What Does a Good Deposit Return Scheme Look Like?

You can’t ignore the debate on plastics and the environmental impact of the bottles and bags that are too often discarded into the countryside, waterways and oceans. One of my rules in working out how ACS should address policy challenges is to first step back and ask, “is this a real issue, are the people who are concerned about it justified in demanding action?” In this case, the answer to these questions is definitely “yes” (let me know if you disagree, but the evidence looks pretty compelling to me) so we should think about what local shops can do to help tackle this problem. Of course, it doesn’t automatically follow that any proposed solution is the right one, so we need to be as objective we can, and ask what will work and what that will mean for our members.

There are lots of component parts to any plan to tackle plastic waste, but the one I want to talk about here is a deposit return scheme, because this is currently the subject of detailed consultation by the Scottish Government which has already decided to introduce such a scheme and is now working out what it should look like.  

Firstly, we (in this case the Scottish Government) have to decide which products we’re talking about: just the small plastic drinks bottles that often end up in landfill, or all plastic bottles, or other materials too? The gap in current recycling is the packaging binned while on-the-go, so that should be our starting point, and once we’re introducing a system to collect these, it’s relatively easy to add metal cans to the system. The problem is, once you start talking about large plastic bottles, food tins and glass bottles, we risk removing some of this recyclable waste from the existing collections of waste from outside homes by local authorities, and that could undermine the viability of those collections, meaning they could become less frequent or more limited in scope.

Secondly, where do these products get returned to? Should it be to every store that sells them, which could mean lots of return points and quite an expensive system, or should we define a smaller number of return points? I think the best starting point is to analyse where people would want to return products and build the system from there. That means transport hubs, office buildings, and yes, some stores. There will have to be a decision made as this scheme gets developed: what’s the optimal number and location of outlets to control costs and maximise recycling?

I’ll declare our fairly obvious interest here: making small shops act as return points when they don’t have the space or, even worse, making them take back dirty packaging over the counter just isn’t feasible. Allowing small shops to apply to accept returns is fine, making them accept returns isn’t.

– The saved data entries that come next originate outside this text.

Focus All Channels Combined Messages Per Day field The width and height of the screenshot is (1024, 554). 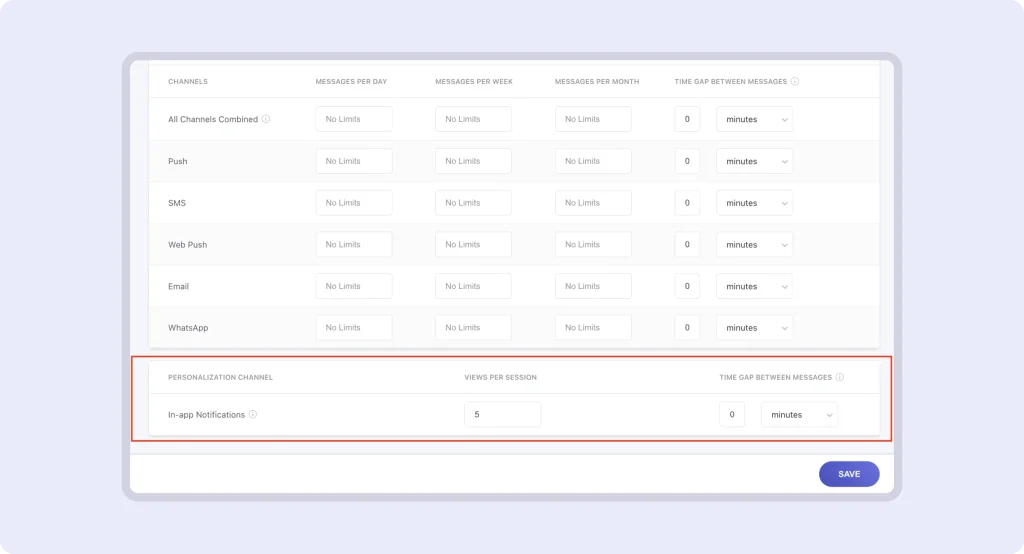(x=354, y=119)
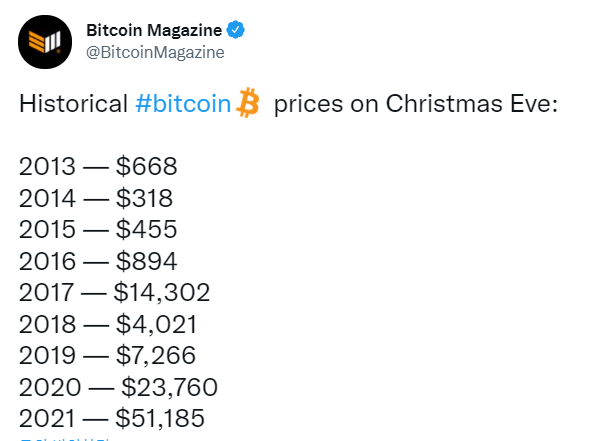Viewport: 591px width, 441px height.
Task: Select the 2016 — $894 line
Action: coord(98,261)
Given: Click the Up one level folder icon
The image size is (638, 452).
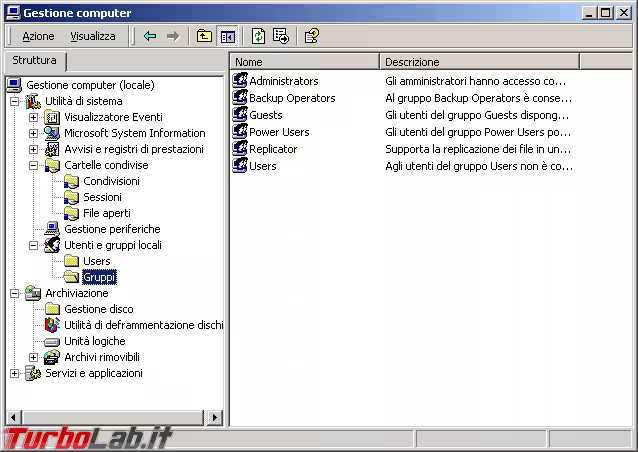Looking at the screenshot, I should (x=204, y=36).
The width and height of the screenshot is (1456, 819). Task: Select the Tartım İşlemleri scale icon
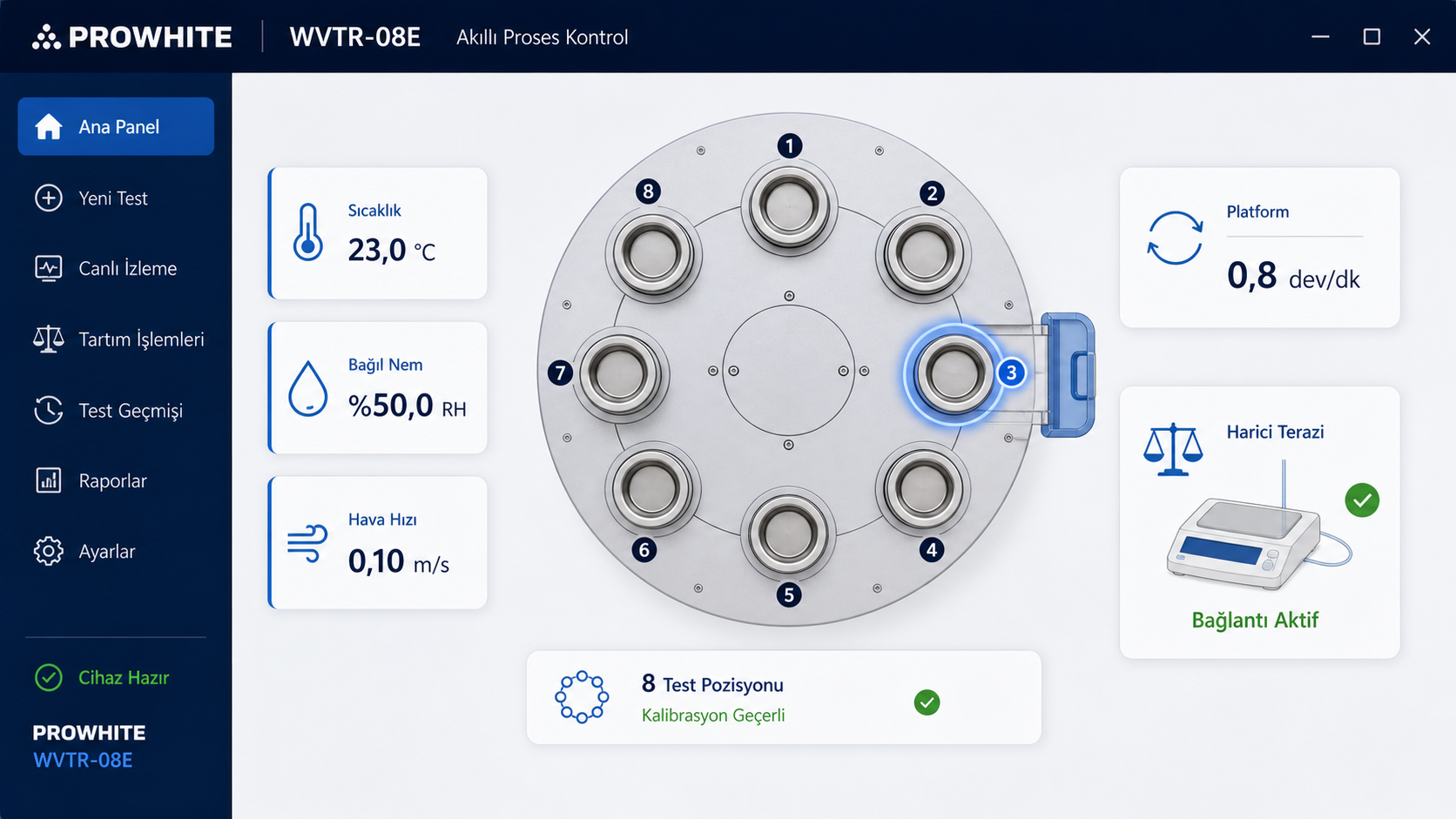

Finally (obviously, it’s not the final point, but let’s keep this as brief as we can) what’s going to be more effective: a scheme covering the whole of the UK, or different schemes in Scotland, England and Wales. In a market where product is manufactured and packaged for sale in all part so the UK, it’s pretty clear to me that one scheme will be far better than three.

We should keep our eyes on the prize here. A deposit return scheme is an opportunity to bring about significant benefits to our environment, and to do so through incentives and behaviour change rather than taxes and new regulatory burdens. It also presents a risk of making running a shop harder, and undermining the recycling systems we currently have. That’s why we’re engaging so actively in the Scottish Government’s work on this, and why we’ll do the same in the UK government’s upcoming consultation on a scheme in England.